### [Exercise]
The records below must be duplicated exactly, character for character.

### [Data extracted from a collection]
• • • •
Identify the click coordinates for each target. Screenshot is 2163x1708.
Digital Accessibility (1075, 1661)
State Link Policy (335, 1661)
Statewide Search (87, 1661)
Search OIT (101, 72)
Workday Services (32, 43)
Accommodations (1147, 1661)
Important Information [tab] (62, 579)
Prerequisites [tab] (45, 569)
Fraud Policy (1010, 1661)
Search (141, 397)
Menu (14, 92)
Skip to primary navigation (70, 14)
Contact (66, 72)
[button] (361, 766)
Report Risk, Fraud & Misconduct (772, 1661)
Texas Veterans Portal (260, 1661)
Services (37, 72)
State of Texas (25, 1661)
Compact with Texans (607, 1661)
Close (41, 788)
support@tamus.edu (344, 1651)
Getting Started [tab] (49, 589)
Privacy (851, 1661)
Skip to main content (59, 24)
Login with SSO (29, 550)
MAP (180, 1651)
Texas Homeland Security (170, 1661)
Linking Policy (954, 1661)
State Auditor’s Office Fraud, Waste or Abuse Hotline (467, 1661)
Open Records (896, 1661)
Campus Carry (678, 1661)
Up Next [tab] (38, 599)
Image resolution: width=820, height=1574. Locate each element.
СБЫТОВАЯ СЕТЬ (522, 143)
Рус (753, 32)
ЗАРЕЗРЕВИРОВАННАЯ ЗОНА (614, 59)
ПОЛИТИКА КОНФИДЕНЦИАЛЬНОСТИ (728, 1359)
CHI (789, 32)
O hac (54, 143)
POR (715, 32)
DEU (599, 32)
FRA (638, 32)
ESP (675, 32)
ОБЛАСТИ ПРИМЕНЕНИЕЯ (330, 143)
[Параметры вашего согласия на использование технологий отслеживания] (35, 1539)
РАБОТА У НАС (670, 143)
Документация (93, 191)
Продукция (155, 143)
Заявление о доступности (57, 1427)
• • • •
### [Exercise output]
Identify the click coordinates for each target. Screenshot is 2163x1708.
Digital Accessibility (1075, 1661)
State Link Policy (335, 1661)
Statewide Search (87, 1661)
Search OIT (101, 72)
Workday Services (32, 43)
Accommodations (1147, 1661)
Important Information [tab] (62, 579)
Prerequisites [tab] (45, 569)
Fraud Policy (1010, 1661)
Search (141, 397)
Menu (14, 92)
Skip to primary navigation (70, 14)
Contact (66, 72)
[button] (361, 766)
Report Risk, Fraud & Misconduct (772, 1661)
Texas Veterans Portal (260, 1661)
Services (37, 72)
State of Texas (25, 1661)
Compact with Texans (607, 1661)
Close (41, 788)
support@tamus.edu (344, 1651)
Getting Started [tab] (49, 589)
Privacy (851, 1661)
Skip to main content (59, 24)
Login with SSO (29, 550)
MAP (180, 1651)
Texas Homeland Security (170, 1661)
Linking Policy (954, 1661)
State Auditor’s Office Fraud, Waste or Abuse Hotline (467, 1661)
Open Records (896, 1661)
Campus Carry (678, 1661)
Up Next [tab] (38, 599)
Image resolution: width=820, height=1574. Locate each element.
СБЫТОВАЯ СЕТЬ (522, 143)
Рус (753, 32)
ЗАРЕЗРЕВИРОВАННАЯ ЗОНА (614, 59)
ПОЛИТИКА КОНФИДЕНЦИАЛЬНОСТИ (728, 1359)
CHI (789, 32)
O hac (54, 143)
POR (715, 32)
DEU (599, 32)
FRA (638, 32)
ESP (675, 32)
ОБЛАСТИ ПРИМЕНЕНИЕЯ (330, 143)
[Параметры вашего согласия на использование технологий отслеживания] (35, 1539)
РАБОТА У НАС (670, 143)
Документация (93, 191)
Продукция (155, 143)
Заявление о доступности (57, 1427)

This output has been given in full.